I expected One to be abstruse, to offer either vague meaninglessness or curt grunts meant to signify the totality of a brutal life, but to my surprise, he was full of ardor. Later, Three would explain that it was characteristic of the urka-lifetime criminals-to run off at the mouth about their offenses. In the company of other urka, it earned respect, fear, was a sort of requirement. A reluctant man could expect a beating for his modesty. One was the eldest of us, thirty years, and his twenty-year sentence was for speculating, in other words buying vodka in one place and running it in another. NKVD members were some of his steadiest clients and even though everyone knew what he was doing, thereby making him ripe for denunciation, fear had generally kept people in line. That and the reliability of his network. They could get most anything, and usually on short notice. He had a team of eight with connections all over Moscow. His men also committed smaller crimes: theft, assault, blackmail. One’s luck turned when he discovered an NKVD officer with a penchant for pubescent boys. The man came to him every now and then for a youth to be as quietly procured as a case of liquor, and for a time, One obliged. Eventually, he felt there was more money to be made from the situation and attempted to blackmail the officer. When the officer did not comply, One had two of his men pay a visit to the officer’s flat where they beat a calling card into his face. The next morning, he was arrested in a raid on the small warehouse from which he ran his enterprise. Three of his men were killed, the rest escaped through a wine cellar that fed into a sewage tunnel. He later heard they had been captured and executed, but, he said, this was probably not true.

They will say anything, those fucks, to hear you confess, he said, not for the information, just to hear it, to know they got it out of you. As though the beatings and food depravation were not strong enough tactics. The body is too easy to bruise.

He was sent to a labor camp where he cut stone for two years and set up a new network within the camp system. This time the trade was not vodka but women from the adjacent female camp.
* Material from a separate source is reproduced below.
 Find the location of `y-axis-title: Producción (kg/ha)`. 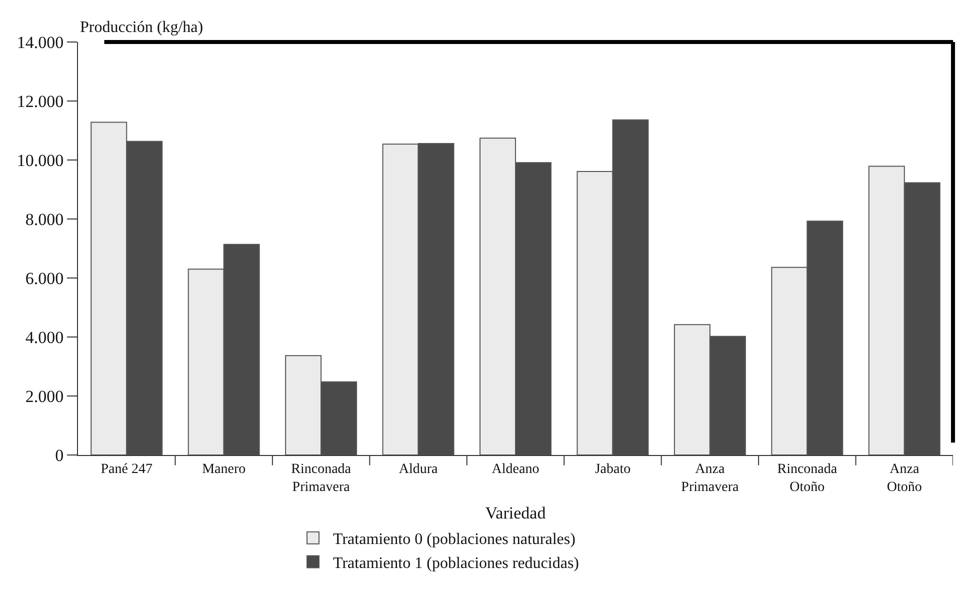

y-axis-title: Producción (kg/ha) is located at coordinates (142, 28).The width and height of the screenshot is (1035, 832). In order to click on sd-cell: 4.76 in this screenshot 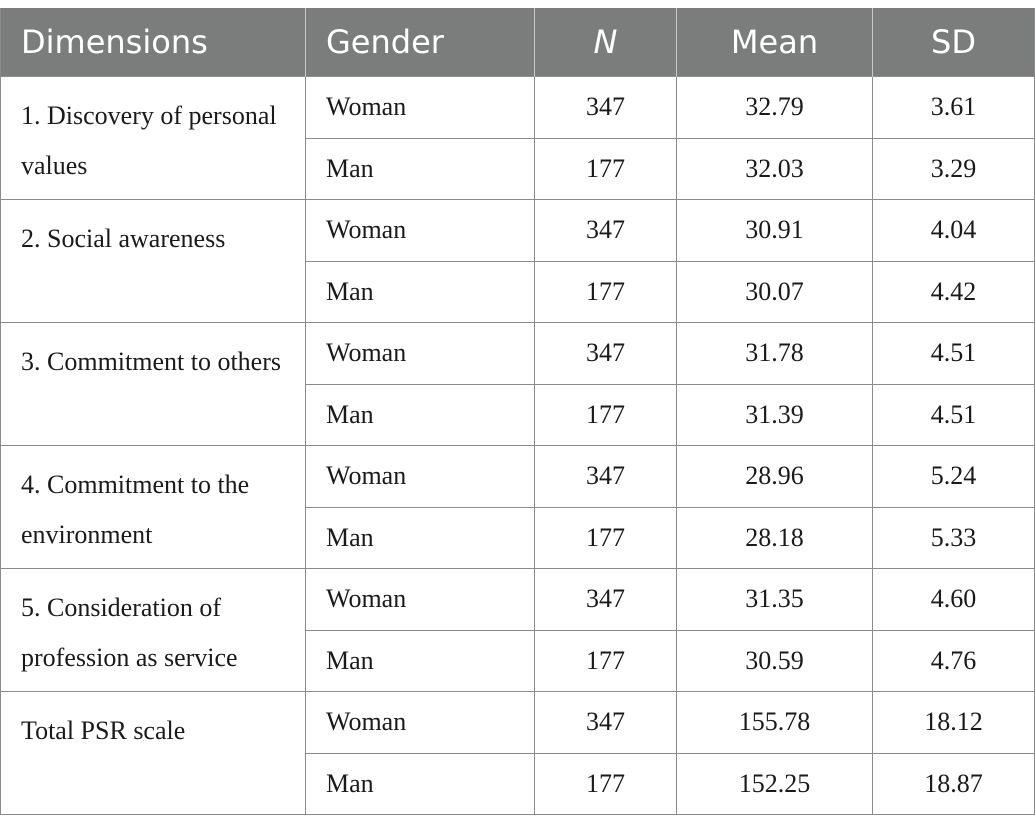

Prisoners paid what they had-extra food, clothing, any money they had hidden away-to be snuck at night to the female barracks to rape at will. Often a female prisoner would be selected by an urka to be his exclusive property, protection from the rest of the degenerate population given in exchange for unmitigated access to her body. One had two such women. The winter of his third year, a new man arrived and attempted to take control of the criminal element of the camp. He beat and raped one of One’s chosen women so badly she died two days later. One swiftly had him killed, retribution not for the woman-he found another-but to reestablish his superiority. He did not know the man was former NKVD, himself imprisoned for having an affair with another soldier’s wife. Residual comradeship amongst the prison officials added ten years to One’s sentence; yet the camp guards did nothing to break down the criminal system. They even used the urka as an unspoken auxiliary force to keep the rest of the prisoners-the politicals and intellectuals-in line. The urka were as feared as the guards. Everyone learned their place. Another assault, this time on an ordinary political, for nothing more than a dislike for the man’s face, brought One to the barn. He had been sentenced to execution for the assault but knew something was amiss. Politicals were disposable; every season brought more and more of them. Why such a dramatic reaction for this particular one? The guards ordered to drive him to the firing squad instead put him on a train for Gdansk, where he was met by the Brows. Waiting for him at the barn was Two. Three and Four arrived a few weeks later.

He still didn’t know why it happened, said he didn’t care anymore. His gritting teeth and sour tone said otherwise. He obviously missed being such an important man.